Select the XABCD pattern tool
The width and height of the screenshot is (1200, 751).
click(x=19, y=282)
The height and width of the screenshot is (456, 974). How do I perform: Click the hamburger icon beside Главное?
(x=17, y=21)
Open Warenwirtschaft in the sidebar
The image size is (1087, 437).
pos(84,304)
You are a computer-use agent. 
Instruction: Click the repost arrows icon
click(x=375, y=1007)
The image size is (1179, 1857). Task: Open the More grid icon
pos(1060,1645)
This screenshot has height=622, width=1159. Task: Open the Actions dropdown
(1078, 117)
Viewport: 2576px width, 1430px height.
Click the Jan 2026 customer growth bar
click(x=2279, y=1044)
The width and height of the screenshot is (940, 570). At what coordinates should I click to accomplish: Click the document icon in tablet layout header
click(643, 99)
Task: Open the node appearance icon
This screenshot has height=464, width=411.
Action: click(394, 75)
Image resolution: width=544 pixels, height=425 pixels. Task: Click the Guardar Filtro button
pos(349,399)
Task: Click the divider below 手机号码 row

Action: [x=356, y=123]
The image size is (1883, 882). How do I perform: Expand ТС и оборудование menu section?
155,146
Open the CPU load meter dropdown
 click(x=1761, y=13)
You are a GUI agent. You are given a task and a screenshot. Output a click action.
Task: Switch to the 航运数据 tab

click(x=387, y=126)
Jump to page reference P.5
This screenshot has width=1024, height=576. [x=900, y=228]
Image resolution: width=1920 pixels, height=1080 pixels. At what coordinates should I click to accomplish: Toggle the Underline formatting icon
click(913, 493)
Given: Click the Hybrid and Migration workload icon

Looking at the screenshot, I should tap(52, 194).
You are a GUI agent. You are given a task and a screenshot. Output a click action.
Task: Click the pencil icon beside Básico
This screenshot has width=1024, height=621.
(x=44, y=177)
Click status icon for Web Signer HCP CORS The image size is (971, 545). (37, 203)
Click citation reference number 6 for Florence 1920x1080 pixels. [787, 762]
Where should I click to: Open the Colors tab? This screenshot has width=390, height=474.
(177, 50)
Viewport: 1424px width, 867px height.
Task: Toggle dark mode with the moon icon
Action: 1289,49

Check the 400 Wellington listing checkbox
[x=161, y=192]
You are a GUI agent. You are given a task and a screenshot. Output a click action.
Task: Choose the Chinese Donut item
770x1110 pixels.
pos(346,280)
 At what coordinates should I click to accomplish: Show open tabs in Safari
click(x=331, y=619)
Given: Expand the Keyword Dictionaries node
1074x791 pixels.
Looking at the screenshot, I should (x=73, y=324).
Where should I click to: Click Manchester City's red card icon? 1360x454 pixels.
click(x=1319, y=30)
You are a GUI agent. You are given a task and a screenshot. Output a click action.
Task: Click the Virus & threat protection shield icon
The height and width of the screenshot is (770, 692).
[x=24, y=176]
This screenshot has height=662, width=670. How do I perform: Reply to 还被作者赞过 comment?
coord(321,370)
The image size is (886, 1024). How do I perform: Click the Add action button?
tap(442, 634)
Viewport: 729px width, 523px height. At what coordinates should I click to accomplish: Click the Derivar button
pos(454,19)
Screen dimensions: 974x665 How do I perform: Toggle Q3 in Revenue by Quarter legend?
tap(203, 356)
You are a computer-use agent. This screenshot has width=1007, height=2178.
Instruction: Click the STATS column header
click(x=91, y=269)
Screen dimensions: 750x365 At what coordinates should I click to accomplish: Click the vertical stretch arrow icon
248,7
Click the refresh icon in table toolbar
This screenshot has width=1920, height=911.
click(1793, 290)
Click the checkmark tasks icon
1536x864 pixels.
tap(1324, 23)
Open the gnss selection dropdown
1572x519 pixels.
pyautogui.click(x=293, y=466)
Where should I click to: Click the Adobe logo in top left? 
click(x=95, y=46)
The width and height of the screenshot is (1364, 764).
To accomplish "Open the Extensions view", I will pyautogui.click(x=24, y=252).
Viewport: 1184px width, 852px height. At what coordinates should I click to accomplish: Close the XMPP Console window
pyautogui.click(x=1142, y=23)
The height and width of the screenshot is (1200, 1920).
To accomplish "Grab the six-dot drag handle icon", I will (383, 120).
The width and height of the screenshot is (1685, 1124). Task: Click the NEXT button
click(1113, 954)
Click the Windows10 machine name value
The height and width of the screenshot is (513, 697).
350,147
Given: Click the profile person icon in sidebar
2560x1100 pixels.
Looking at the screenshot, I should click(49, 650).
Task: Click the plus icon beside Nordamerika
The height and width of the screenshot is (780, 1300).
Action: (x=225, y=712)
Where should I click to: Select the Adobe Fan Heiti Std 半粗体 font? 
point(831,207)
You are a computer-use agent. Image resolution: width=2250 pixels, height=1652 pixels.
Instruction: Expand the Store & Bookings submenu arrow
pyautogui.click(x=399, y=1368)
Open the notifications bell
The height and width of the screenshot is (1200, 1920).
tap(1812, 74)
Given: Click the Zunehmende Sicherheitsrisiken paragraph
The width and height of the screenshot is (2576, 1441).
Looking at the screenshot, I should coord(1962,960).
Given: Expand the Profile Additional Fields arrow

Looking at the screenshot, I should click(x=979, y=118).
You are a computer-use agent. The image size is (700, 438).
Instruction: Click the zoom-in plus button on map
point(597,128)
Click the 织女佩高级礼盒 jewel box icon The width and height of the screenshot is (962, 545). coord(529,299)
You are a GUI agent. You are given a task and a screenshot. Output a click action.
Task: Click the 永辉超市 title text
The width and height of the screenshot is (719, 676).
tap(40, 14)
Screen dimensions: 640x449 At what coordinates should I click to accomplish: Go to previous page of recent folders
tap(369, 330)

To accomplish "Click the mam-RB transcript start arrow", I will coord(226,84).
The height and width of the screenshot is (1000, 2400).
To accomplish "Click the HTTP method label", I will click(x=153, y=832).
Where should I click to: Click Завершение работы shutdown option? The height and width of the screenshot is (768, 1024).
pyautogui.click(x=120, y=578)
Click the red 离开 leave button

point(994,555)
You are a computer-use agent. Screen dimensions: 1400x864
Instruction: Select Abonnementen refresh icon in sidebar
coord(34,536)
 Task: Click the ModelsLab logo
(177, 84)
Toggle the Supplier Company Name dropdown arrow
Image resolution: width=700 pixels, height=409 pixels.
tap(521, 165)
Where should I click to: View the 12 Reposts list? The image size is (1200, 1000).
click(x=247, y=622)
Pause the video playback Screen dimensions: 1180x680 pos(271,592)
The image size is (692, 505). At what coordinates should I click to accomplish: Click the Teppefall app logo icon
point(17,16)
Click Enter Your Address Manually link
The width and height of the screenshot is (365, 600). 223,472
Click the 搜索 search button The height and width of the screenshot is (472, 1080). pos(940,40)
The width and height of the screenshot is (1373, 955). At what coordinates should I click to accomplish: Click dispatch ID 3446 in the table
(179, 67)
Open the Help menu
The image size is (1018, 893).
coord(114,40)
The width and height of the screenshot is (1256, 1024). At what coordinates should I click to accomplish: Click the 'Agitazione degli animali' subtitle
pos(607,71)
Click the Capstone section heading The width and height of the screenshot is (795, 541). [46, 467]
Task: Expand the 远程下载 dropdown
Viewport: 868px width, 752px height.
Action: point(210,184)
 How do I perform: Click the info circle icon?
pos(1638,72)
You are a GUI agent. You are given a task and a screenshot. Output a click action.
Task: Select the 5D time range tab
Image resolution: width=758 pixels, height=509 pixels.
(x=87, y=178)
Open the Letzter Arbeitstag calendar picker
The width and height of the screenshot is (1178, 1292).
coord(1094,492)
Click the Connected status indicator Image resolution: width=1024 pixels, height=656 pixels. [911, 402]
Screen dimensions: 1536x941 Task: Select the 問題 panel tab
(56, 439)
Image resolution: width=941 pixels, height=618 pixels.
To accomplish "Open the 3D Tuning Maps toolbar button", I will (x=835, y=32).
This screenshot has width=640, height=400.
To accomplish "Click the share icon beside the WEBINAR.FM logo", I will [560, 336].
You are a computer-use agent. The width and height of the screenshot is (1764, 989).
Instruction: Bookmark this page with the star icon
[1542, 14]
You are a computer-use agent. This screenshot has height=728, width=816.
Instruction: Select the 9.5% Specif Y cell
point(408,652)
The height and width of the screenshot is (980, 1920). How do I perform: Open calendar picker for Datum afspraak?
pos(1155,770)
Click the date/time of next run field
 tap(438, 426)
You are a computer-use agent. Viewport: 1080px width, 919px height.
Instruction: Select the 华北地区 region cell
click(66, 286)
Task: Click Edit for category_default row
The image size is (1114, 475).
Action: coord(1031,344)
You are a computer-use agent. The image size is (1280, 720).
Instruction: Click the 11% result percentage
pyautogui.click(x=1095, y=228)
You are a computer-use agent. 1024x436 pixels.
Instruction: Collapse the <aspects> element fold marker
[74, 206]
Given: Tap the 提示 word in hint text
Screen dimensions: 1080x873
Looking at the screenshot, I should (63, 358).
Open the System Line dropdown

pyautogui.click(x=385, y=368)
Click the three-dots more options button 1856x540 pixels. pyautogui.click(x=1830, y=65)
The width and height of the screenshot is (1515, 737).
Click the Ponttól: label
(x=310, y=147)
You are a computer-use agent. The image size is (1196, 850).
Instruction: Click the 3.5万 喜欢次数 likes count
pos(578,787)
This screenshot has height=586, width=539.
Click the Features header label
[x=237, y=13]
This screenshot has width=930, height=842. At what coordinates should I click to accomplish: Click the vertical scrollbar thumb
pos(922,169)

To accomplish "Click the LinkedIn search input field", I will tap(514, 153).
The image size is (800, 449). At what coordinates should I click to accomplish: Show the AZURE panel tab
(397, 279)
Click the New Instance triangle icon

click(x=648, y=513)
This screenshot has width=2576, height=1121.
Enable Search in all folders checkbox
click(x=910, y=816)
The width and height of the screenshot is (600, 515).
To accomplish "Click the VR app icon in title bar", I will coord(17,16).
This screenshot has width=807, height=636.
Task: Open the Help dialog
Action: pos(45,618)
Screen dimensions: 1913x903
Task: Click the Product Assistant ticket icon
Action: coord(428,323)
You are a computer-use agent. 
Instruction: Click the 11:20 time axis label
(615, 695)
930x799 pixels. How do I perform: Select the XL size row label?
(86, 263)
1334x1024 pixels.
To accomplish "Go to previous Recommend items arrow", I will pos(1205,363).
= = =
> _What to work on_: Retype exactly the lines of the data above, starting at its first line and finishing with the line that has "Viewport: 2576px width, 1430px height." in it.

> _Expected answer_:
Select the XABCD pattern tool
The width and height of the screenshot is (1200, 751).
click(x=19, y=282)
The height and width of the screenshot is (456, 974). How do I perform: Click the hamburger icon beside Главное?
(x=17, y=21)
Open Warenwirtschaft in the sidebar
The image size is (1087, 437).
pos(84,304)
You are a computer-use agent. 
Instruction: Click the repost arrows icon
click(x=375, y=1007)
The image size is (1179, 1857). Task: Open the More grid icon
pos(1060,1645)
This screenshot has height=622, width=1159. Task: Open the Actions dropdown
(1078, 117)
Viewport: 2576px width, 1430px height.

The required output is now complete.